Talk to your home and have it listen and respond with ALYT

The Premise. Part of the smart home dream has always been being able to talk with a place of residence and trust it to control climate, security, and sense problems. Of course, for as long as smart home technology has been developed, it’s been reaching toward this goal without ever getting there.

The Product. ALYT is an Android-powered hub that looks like the solution to these problems. By being an open platform operating on just about every imaginable form of wireless data, ALYT allows for voice and video recognition to control virtually any aspect of a home – as long as developers create an app for it. Compatible with iOS, Android, Bluetooth, NFC, Z-Wave, 3.5G and more, the flexibility of the ALYT system opens it up to all kinds of innovative development.

The Pitch. By all indications of the video introduction, there seems to be nothing the ALYT can’t handle. From protecting homes from floods to keeping an eye on the family pet while at the office, the flexibility of the ALYT is on display. For those that need a little more convincing, the campaign contains lots of details on how ALYT can be put to use for almost any home application.  ALYT needs to raise $100,000 for production and certification, with stretch goals offering increased compatibility and other features.

The Perks. For developers that want to get started with ALYT as soon as possible, the $149 reward tier comes with a prototype PCB, wireless detector, wireless door sensor and a self-development kit to arrive in June of this year. Home users who simply want a functional ALYT without developing for it can get one in July for $199, and from there, more accessories are available at higher tiers depending on what owners want an ALYT for.

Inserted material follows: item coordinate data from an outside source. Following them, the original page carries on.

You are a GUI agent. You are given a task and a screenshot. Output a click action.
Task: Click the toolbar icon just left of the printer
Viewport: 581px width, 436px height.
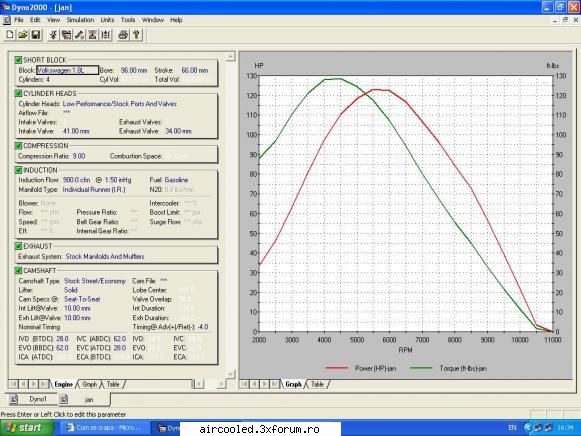106,35
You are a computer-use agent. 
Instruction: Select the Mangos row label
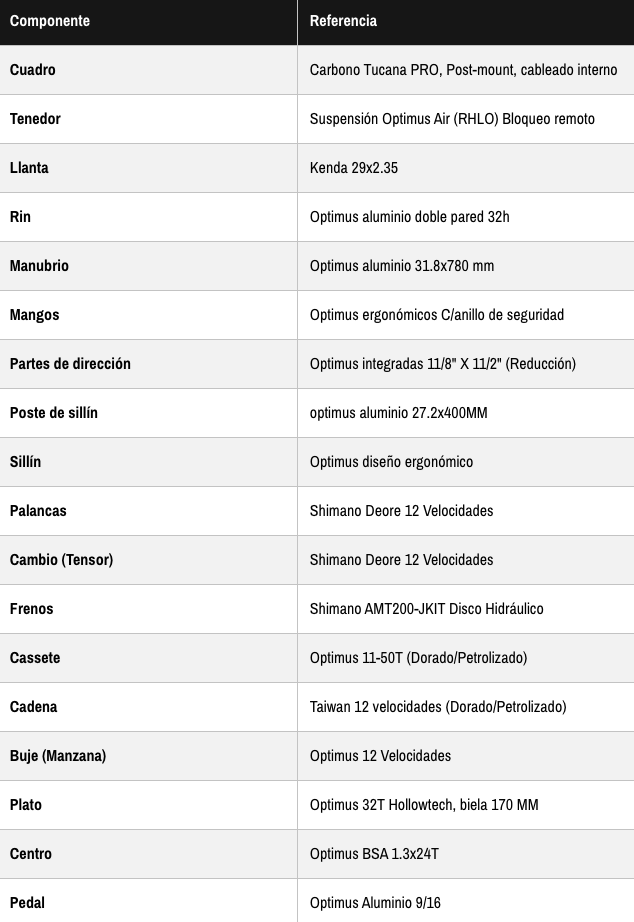pyautogui.click(x=35, y=315)
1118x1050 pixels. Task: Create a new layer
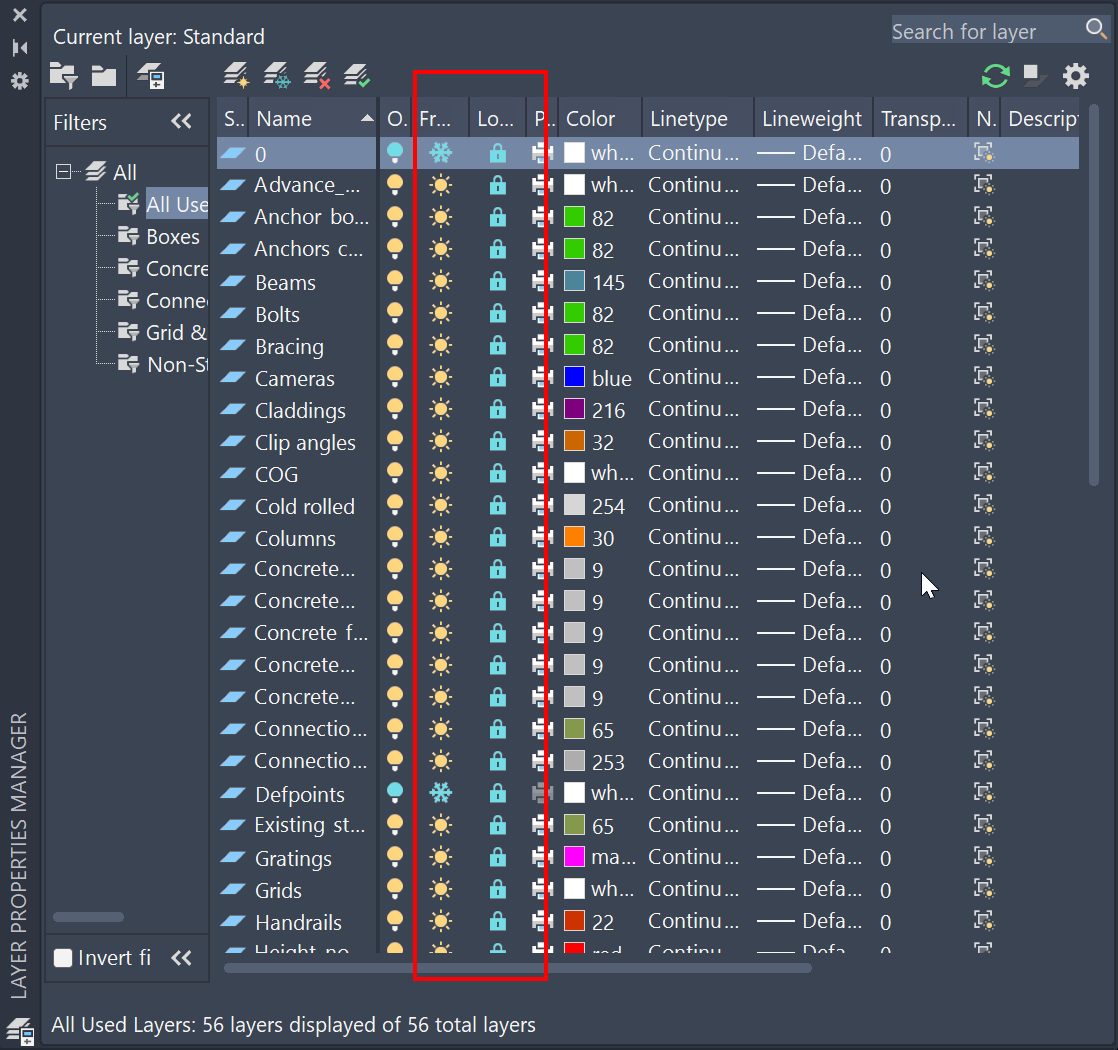click(x=236, y=75)
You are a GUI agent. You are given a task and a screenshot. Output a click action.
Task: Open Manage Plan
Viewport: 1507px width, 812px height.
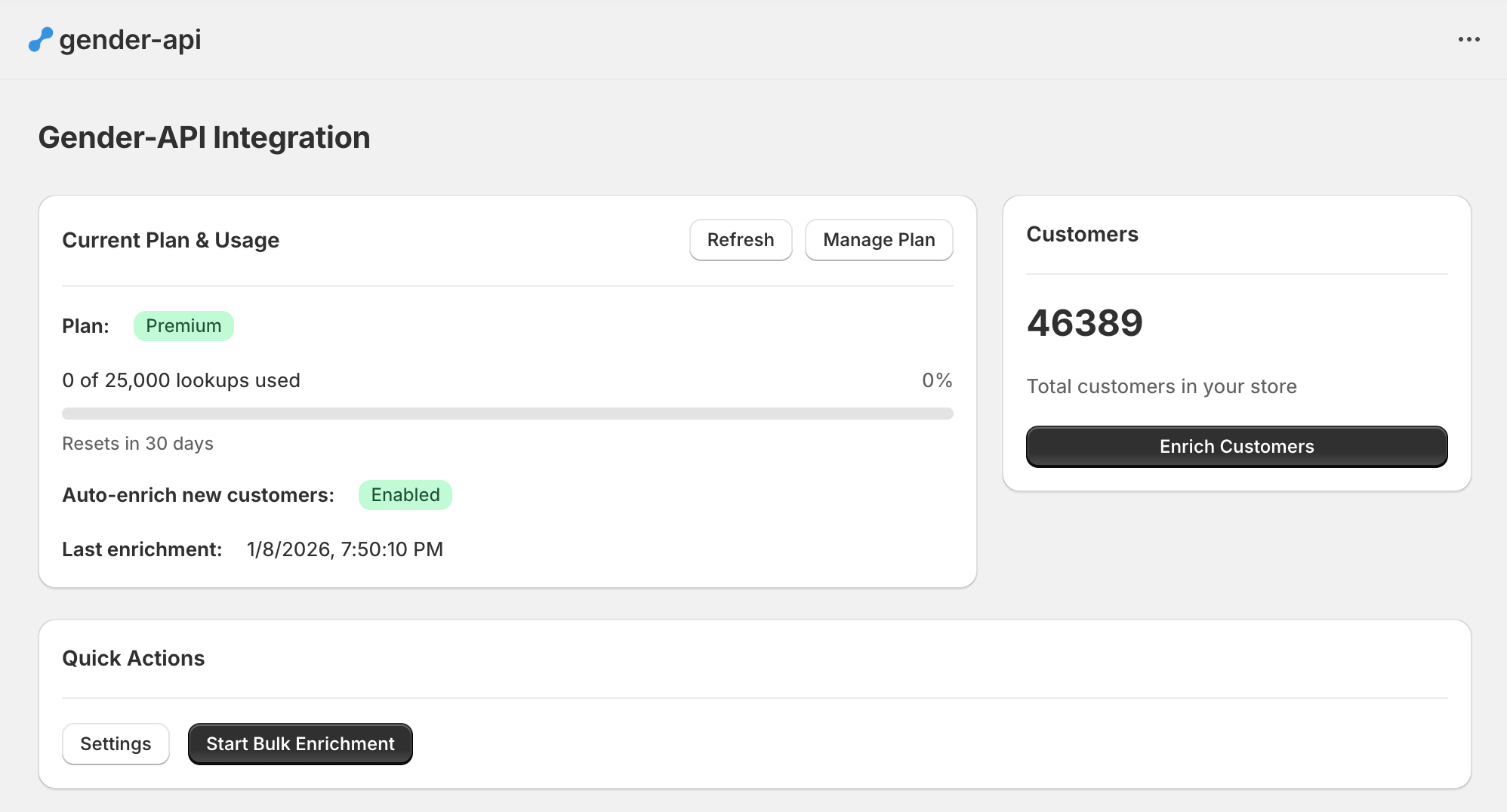pos(878,240)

A home security kit can be had for $299, a smart home functionality kit is $329, and a video surveillance kit is $479, all expected to ship in November. All reward tiers including a shipping fee of at least $15.

The Potential. ALYT is very high-concept, as it really seems to offer more as a platform than as a consumer-level device. Once the apps and the development get rolling, it would be easy to see how this hub would be a must for any smart home. For now, however, the ALYT is only as strong as its app base, and that may lead consumers to look elsewhere for their smart home hubs, whether it’s the popular Revolv or the similarly-designed Ninja Sphere.